いろいろな対応がありますが、第一に、仕事と家庭の両立を実現することが大切です。
[3]失業と雇用をつなぐ橋
現在、いつどのような形で、自分の会社がつぶれたり、リストラされたりするのかわからなくなっています。どんな一流企業でも安定企業といわれているところでも、安心していられる状況ではありません。また、一流企業、安定企業にいても、仕事がハードで病気になってしまうこともあります。やむを得ず一旦仕事を離れなければいけないことが長い人生のなかではありうることです。
そうなった時に、もう一度仕事につけるチャンスが必要です。職業訓練や療養、その間の生活保障が求められます。現在でも、雇用保険や医療保険がありますが、不十分です。
また、若い人は、ハローワークに行っても希望する仕事がないためになかなか自分に合う仕事がみつかりません。仕事に就くための技術を習得しようと思っても、技術を習得している間は働けません。そのため、職業訓練を受ける間は生活給付を出しましょう、という制度が日本でもできました。「求職者支援制度」(生活給付金付きの職業訓練)で、これはリーマン・ショックで本当に大変になったときに、連合が強く要求して、制度を政府につくらせました。まだまだ不十分な制度ですが、月10万円の給付を受けることができます。
こういうシステムがあることで、失業しても職業訓練を受けたり、病気を治したりして、もう一度仕事に就くことができます。
[4]退職と雇用をつなぐ橋
今、65歳までは雇用は継続しますが、働くということは、雇用によるものだけではありません。先ほど「新しい公共」の紹介をしましたが、NPOやボランティア等さまざまな働き方があります。町内会の世話人というのも含まれるかもしれません。そういった様々な働き方で、社会と関わっていくことができます。これは大きな意味での働くということだと思います。

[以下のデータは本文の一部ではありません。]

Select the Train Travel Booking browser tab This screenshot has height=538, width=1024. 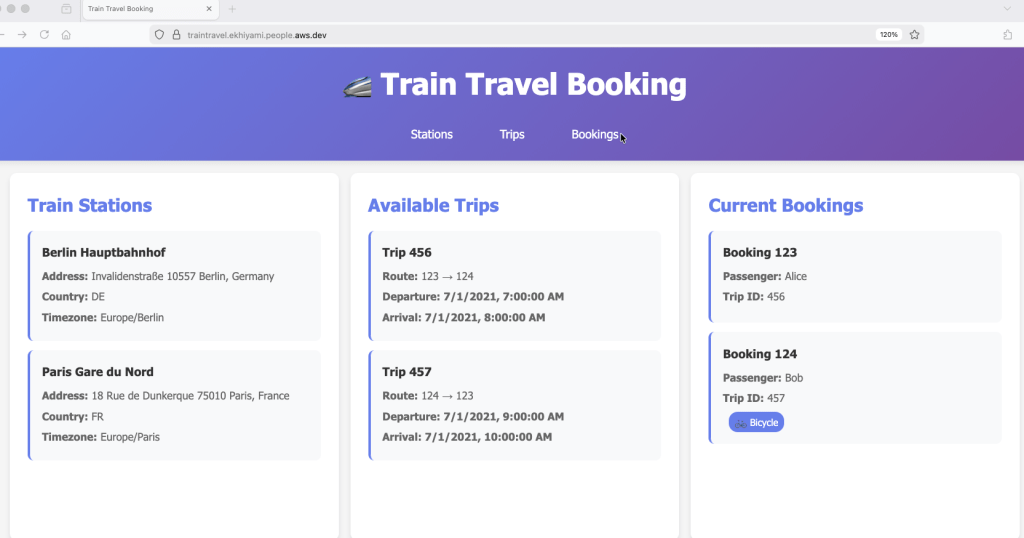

退職してもまだまだ働きたいと思っている人が、生涯現役でいられるような制度を整備していこうというものです。
[5]働き方を選べること
以上の4つの橋の真ん中にあるのが雇用です。この雇用は、働き方を選べるようにします。それは、正規・非正規という選択ではなく、正規同士の働き方をもっとレベルアップしたものとして捉えてください。
どういうことかと言いますと、ヨーロッパ等でもフルタイム、パート・タイムという働き方があります。フルタイムは1日、パート・タイムまたはショートタイムというのは、1日のうち、3時間とか4時間とか短い時間で働くというものです。働く時間の長短の違いだけで、そこにおける権利や待遇には基本的に差はありません。同一価値労働同一賃金という考え方なので、差をつけてはいけないことになっています。したがって働く時間が短ければ、長い人に比べて賃金は少なくなりますが、退職金の制度はあります。また、給付水準に違いはありますが、健康保険に入ることも、年金に入ることもできます。先進国のそういったイメージを連合では目指しています。
日本でいう正規は、厚生年金・共済年金、健康保険に加入でき、退職金もありますが、非正規で一般的には週30時間以下の労働だと、健康保険、年金には入れないので自分で国民保険や国民年金に入ることになっています。退職金もありません。これぐらい差があります。まずはこういった差がないところまでレベルアップしていって、なおかつフルタイムとパート・タイムを選ぶことができる、さらにそのなかで移動できることを目指しています。
移動というのは、たとえば、しばらく育児に専念したい場合は、3年間はパート・タイムで働き、子育てが一段落したらまたフルタイムに戻ることができるということです。一つの企業でそういうことが選べるイメージです。働き方を選べるというのは、そういうことを言います。連合が目指しているのは、正規か非正規かを選ぶのではなく、働く時間を選べる、働く時間が違っても権利は同じということです。
こういった社会が連合のめざす「働くことを軸とする安心社会」です。実現にあたっては、財政の問題も当然出てきます。財政負担は、働く我々が担わなければなりません。しかし、「働くことを軸とする安心社会」が実現できるという前提、税の公正さが保たれるという前提が必要です。そういった前提があれば、財政負担にも納得できると思います。連合は「働くことを軸とする安心社会」の実現をめざして、各界に訴えているところです。